To investigate biological functions of CCAT1 in colonic neoplasm cells chemoresistance against 5-FU, HCT 116 (or HT-29) and HCT 116/5-FU (or HT-29/5-FU) cells were stably transfected with the CCAT1 expression vector pcDNA3.1-CCAT1 or the specific siRNA of CCAT1, while the empty vector or control siRNA, respectively, were used as a negative control (NC). The satisfactory efficiency of transfection was obtained at 48 h after transfection. We observed that pcDNA3.1-CCAT1 accelerated the expression level of CCAT1 in colonic neoplasm cell lines HCT 116 and HT-29, while siRNA-CCAT1 markedly repressed the CCAT1 level in 5-FU-resistant cell lines (Fig. 3a, b).

Role of CCAT1 in chemosensitivity of parental or 5-FU-resistant colon cancer cell lines. a, b. qRT-PCR assay was performed to examine the expression of CCAT1 after the transfection of HCT 116 or HT-29 cells with pcDNA3.1-CCAT1 and of HCT 116/5-FU or HT-29/5-FU cells with siRNA-CCAT1. c, d. IC50 values for 5-FU in HCT 116 or HT-29 cells transfected with pcDNA3.1-CCAT1 and HCT 116/5-FU or HT-29/5-FU cells transfected with siRNA-CCAT1. ^**P < 0.01 compared with respective NC group

Full size image

We then detected the change of IC₅₀ values of 5-FU in conditions of overexpression and downregulation of CCAT1. The IC₅₀ value of 5-FU in HCT 116 or HT-29 cells increased with the upregulation of CCAT1 (Fig. 3c) compared with that of HCT116/control or HT-29/control cells, respectively. Furthermore, the IC₅₀ value of HCT 116/5-FU or HT-29/5-FU transfected with si-CCAT1 was reduced compared with that of HCT 116/5-FU or HT-29/5-FU cells, respectively, transfected with the negative control, indicating that si-CCAT1 might act as a promoter of 5-FU sensitivity (Fig. 3d). In summary, these results indicated that CCAT1 inhibited 5-FU sensitivity of HCT116 and HT-29 cell lines.

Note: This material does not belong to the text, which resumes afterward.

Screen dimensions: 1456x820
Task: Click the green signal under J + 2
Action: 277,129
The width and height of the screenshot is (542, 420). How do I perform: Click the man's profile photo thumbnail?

Influences of CCAT1 expression on apoptosis rates

In addition, to further investigate the potential associations between the expression level of CCAT1 and 5-FU resistance, flow cytometry was used to assess the apoptosis rate. Enhanced expression of CCAT1 resulted in a decrease in apoptosis in HCT 116 or HT-29 cells treated with 5-FU (2 μg/mL) compared with negative controls (Fig. 4a, c). Similarly, downregulation of CCAT1 resulted in a significant increase in apoptosis rates of HCT 116/5-FU or HT-29/5-FU cell lines compared to the NC groups as 5-FU cell lines were exposed to 5-FU (2 μg/mL) (Fig. 4b, d). In conclusion, the knockdown of CCAT1 was able to significantly reverse the drug resistance of 5-FU-resistant colonic neoplasm cell lines by inducing apoptosis.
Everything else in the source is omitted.